Então me pergunto, seria este um belo futuro? Colocamos nossa capacidade criativa em modo de alta-velocidade, e assim, não conseguimos enxergar a face do outro. Você consegue ver a face de alguém, dirigindo a 150 por hora? Nos colocamos na incômoda posição de ter sempre algo a provar, e assim nos esquecemos de saborear a paz do simples ato de ser. As crianças nascem, e a ordem para elas é clara: acelerar. Mas para onde? Se uma criança rasteja com uma garrafa pet? Para onde ela vai com essa garrafa? Para onde o homem vai, com tanta velocidade, tanta inovação, tanta agilidade? Hoje tem gente que não vive sem celular, tem gente que não vive sem computador, tem gente que não vive sem Facebook, tem gente que não vive sem GPS, tem gente que não vive sem Playstation. E tem gente que não vive porque não come, porque não recebe assistência médica, porque não encontra uma casa, porque não tem sapatos, porque não toma banho há meses, porque não sabe ler, porque não encontra emprego. Tem gente que não vive sem uma garrafa pet vazia para brincar. Uma garrafa de Sprite vazia. E assim vamos todos juntos cobrindo nossos buracos com chiclete.
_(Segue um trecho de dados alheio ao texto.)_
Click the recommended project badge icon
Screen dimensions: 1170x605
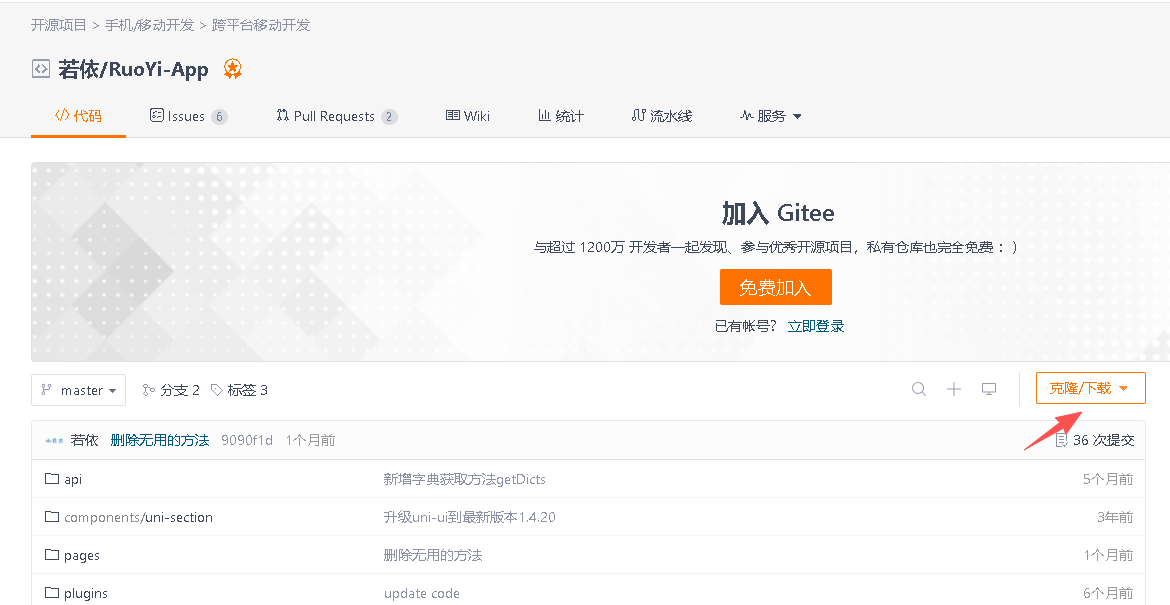[x=233, y=69]
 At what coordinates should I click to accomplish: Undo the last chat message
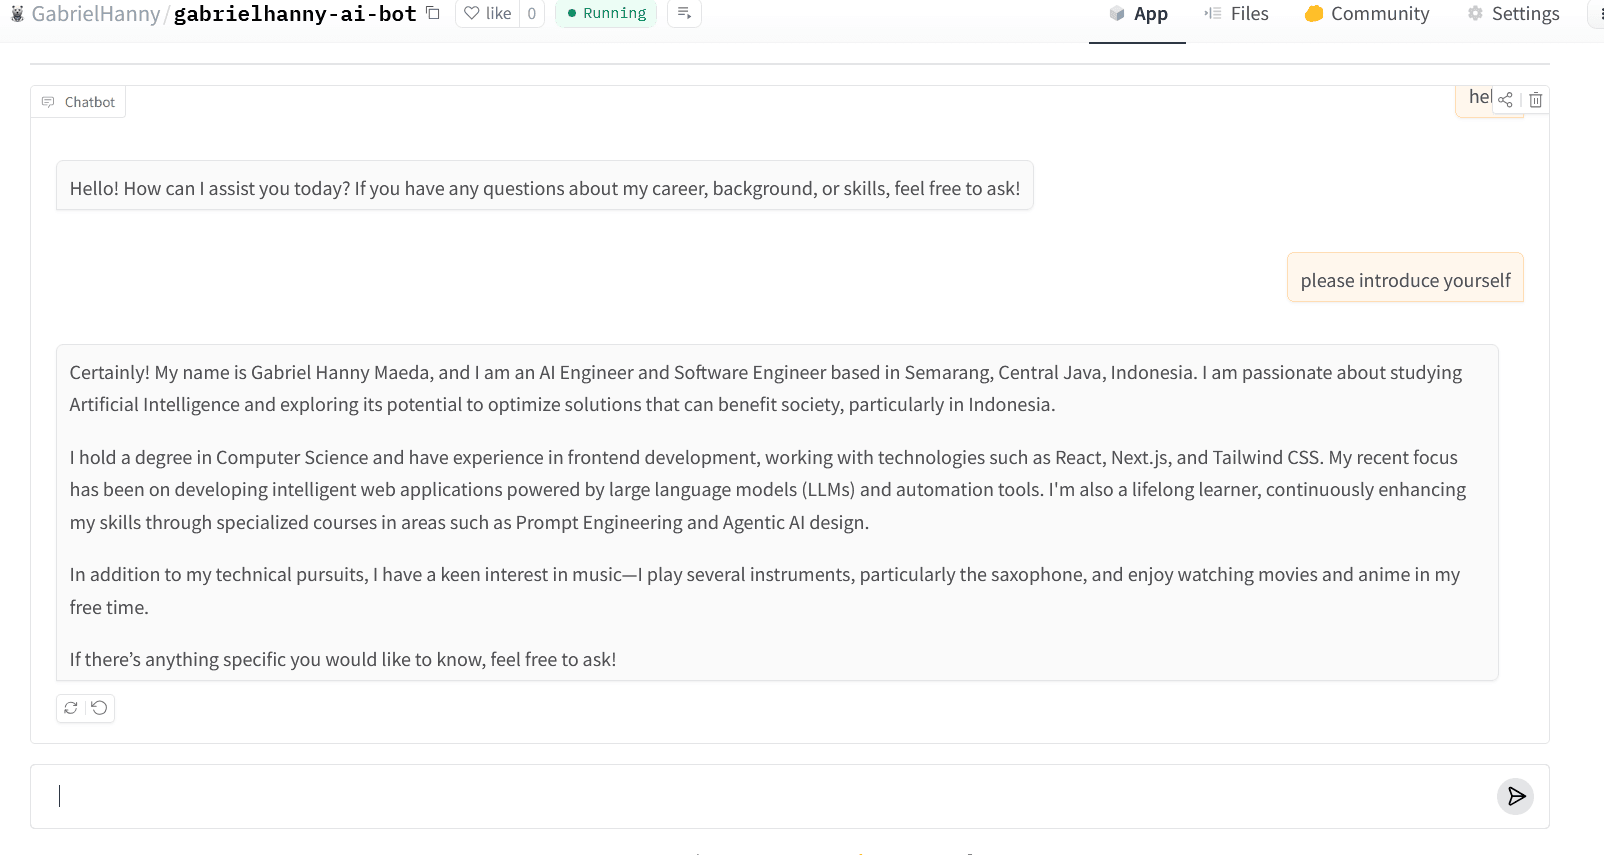[99, 708]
Em que momento da história o homem perdeu contato com a realidade? Em que momento da história a infelicidade de um tornou factível a felicidade do outro, e isso passou batido? Hoje tudo passa batido. Porque essa é a ordem: acelerar. Se eu puder, direi a meu filho: puxe o freio de mão. Observe. Quando o rebanho estiver todo indo para apenas um lado, olhe pro outro lado. Observe. Não acelere sem antes se certificar que seus dois pés estão no chão, fincados na base sólida do discernimento básico: a felicidade de nenhum homem vale a infelicidade de outro. Vou dizer a ele: não adianta você competir, não adianta você vencer, não adianta você ser qualificado, não adianta você ter dinheiro, não adianta você ter mil amigos, não adianta nada disso, se você não for um ser humano totalmente consciente da sua condição de fragilidade, e totalmente consciente da sua similaridade com o outro, seja ele quem for. Se sentir deslocado no mundo é um brinde da tripulação para quem voa na nave terra. Não se preocupe, eu lhe direi.
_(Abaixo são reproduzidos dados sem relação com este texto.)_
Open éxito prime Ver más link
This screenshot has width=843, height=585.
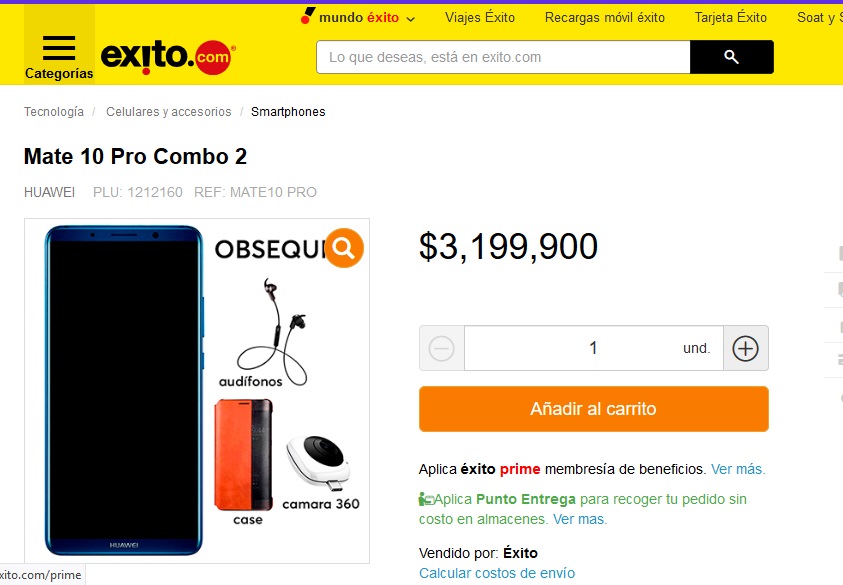click(738, 469)
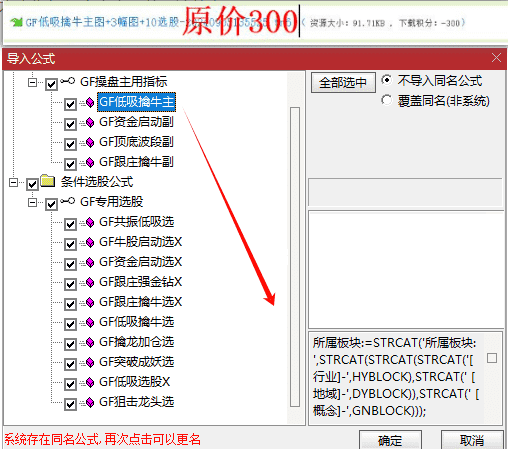Click the diamond icon next to GF共振低吸选
Screen dimensions: 508x449
[89, 223]
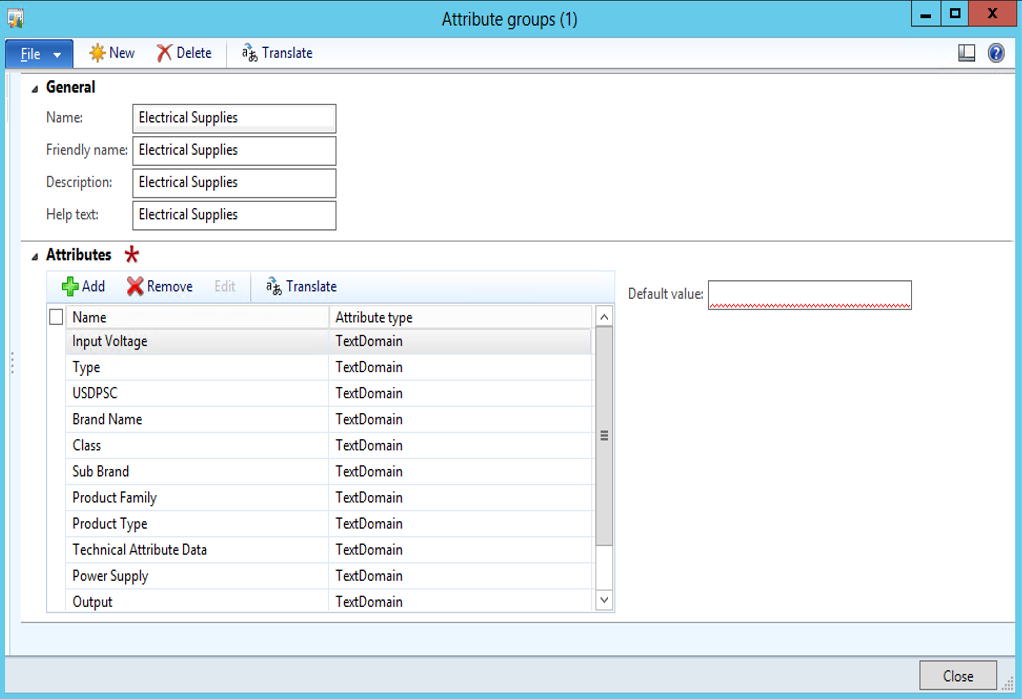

Mas andar pelo planeta hoje é atestar o fracasso do homem em conseguir acessar o simples. Não conseguimos. Fomos a lua, e a lua está lá, rindo de nós: pra quê ter ido tão longe, se tão perto estava o que valia, e nada foi visto nem percebido?
Para muitos hoje o futuro promete, porque a tecnologia está ficando cada vez mais barata. E eu acho que em nada promete, porque mais barata que a tecnologia, ficará a vida.
Na minha frente agora, o Facebook. Há minutos, uma ligação da operadora de televisão, me oferecendo um plano mais barato, para uma televisão de plasma que não tenho. Soa coerente pra eles que eu mude meu plano para HD, tendo uma televisão de tubo. E este é o problema: talvez hoje tudo soe coerente demais. E antes que alguém pergunte, não escrevo esse texto porque é meu filho que rasteja com a garrafa pet. Mas é como se fosse. Por isso, o texto. Por isso, essa dor. Por isso, esse sentimento de desencaixe.
Lá fora, o tradicional temporal de fim de tarde na cidade de São Paulo. Em 1946, garantido: menos velocidade, talvez mais paz.